Je viens de créer un compte sur Free, et, dans un grand désespoir, je ne peux pas envoyer d'emails.

Le message d'erreur (de thunderbird, mais ça fait pareil sur Apple Mail) est en pièce jointe ...

Mes réglages d'envoi : 

smtp.free.fr
port 25 
Identification par mot de passe.

Je suis à l'étranger (Angleterre). Est ce que ça joue ?

Merci d'avance.

Alex


----------



## Diablovic (3 Juillet 2008)

Bonjour

Il faut que tu utilises le smtp du fai avec lequel tu te connectes à internet.


----------



## pascalformac (3 Juillet 2008)

d'ou l'interet de ne PAS utiliser un email free ( si on bouge beaucoup)
mais des adresses avec leur propre smtp indépendant du FAI  donc du lieu ( ca marche partout sans changement de réglage: maison , boulot  hotel , wifi d'un congrès , webcafé, copain etc)

( j'ai dit gmail,?naan, j'ai pas dit gmail, ah si je crois que j'ai dit gmail... mais pourquoi ai-je dit gmail?)


----------



## alex-xiii (3 Juillet 2008)

OK. Merci.

Je pensais juste qu'on pouvais faire comme avec gmail.

Merci beaucoup.


----------



## pascalformac (3 Juillet 2008)

ben non
 l'email n'est pas le point "fort" de free ( qui sous traite d'ailleurs)
son domaine c'est surtout l'adsl et pages persos gratosses


----------



## Diablovic (3 Juillet 2008)

Et http://imp.free.fr/ , ça marche pas ? (perso j'en sais rien, jamais essayé).


----------



## pascalformac (3 Juillet 2008)

Diablovic a dit:


> Et http://imp.free.fr/ , ça marche pas ? (perso j'en sais rien, jamais essayé).


faut suivre un peu
tu vois le titre?
tu as vu le logo sur la capture?
on parle d'envoi via  logiciels ( nommés dans le titre)

pas de redaction en ligne


----------



## Diablovic (3 Juillet 2008)

pascalformac a dit:


> faut suivre un peu
> tu vois le titre?
> tu as vu le logo sur la capture?
> on parle d'envoi via  logiciels ( nommés dans le titre)
> ...



Oulà, désolé. :sick:
J'étais tellement certain que gmail ne fournissait pas de smtp (mais vraiment certain), que je comprenais que tu disais qu'il fallait utiliser une adresse fournissant un webmail, d'ou mon message.

Si tu veux effacer les messages H.S., libre à toi.


----------



## alex-xiii (3 Juillet 2008)

Merci beaucoup les amis.

Ne vous prenez pas la tête. J'utiliserai mon serveur SMTP Gmail en mettant juste mon adresse free.
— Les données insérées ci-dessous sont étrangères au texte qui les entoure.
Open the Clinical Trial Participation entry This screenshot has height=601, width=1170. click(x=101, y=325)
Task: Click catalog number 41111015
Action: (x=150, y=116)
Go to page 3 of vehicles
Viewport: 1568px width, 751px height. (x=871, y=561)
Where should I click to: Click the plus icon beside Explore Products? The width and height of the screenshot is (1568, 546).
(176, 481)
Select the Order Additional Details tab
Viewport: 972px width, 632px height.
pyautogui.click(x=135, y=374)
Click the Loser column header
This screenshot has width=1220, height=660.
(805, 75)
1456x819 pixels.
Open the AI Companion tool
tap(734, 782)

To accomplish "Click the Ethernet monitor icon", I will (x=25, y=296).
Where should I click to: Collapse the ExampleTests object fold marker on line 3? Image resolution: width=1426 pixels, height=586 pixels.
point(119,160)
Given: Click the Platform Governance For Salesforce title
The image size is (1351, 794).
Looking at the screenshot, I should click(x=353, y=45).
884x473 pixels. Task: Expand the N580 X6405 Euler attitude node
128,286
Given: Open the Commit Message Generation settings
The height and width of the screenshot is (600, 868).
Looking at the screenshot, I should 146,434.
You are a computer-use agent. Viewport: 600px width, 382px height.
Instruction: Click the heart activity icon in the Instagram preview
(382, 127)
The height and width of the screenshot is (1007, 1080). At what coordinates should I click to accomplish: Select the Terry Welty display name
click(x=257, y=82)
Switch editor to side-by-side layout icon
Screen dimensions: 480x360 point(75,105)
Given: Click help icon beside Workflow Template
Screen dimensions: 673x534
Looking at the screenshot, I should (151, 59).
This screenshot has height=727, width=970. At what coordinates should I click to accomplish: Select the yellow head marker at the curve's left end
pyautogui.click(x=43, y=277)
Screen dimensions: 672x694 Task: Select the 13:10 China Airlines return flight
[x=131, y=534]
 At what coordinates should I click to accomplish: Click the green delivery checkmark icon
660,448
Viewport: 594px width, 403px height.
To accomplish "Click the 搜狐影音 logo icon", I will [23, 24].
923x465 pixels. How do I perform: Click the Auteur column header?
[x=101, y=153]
Merci pour toutes vos réponses.


----------



## pascalformac (3 Juillet 2008)

Diablovic a dit:


> Oulà, désolé. :sick:
> J'étais tellement certain que gmail ne fournissait pas de smtp (mais vraiment certain), que.......


c'est  un des grands atouts de gmail de passer par son propre smtp
(c'est pas le seul)


----------



## schumi1664 (28 Février 2010)

Bonjour à tous, j'ai beau avoir lu les divers topics concernant ce problème. Pour ma part je n'ai qu'une connexion sur un hot spot de free-wifi. Comment paramètrer mail sous Tiger ? Merci !


----------



## pascalformac (28 Février 2010)

comme avec les autres OS
où est le probleme?


----------



## schumi1664 (1 Mars 2010)

J'ai beau recevoir mes mails mais pour les  envoyer niet.... j'ai beau taper smtp.free.fr comme serveur d'envoi... Rien à faire :mouais:


----------



## pascalformac (1 Mars 2010)

http://forums.macg.co/5409520-post4.html


----------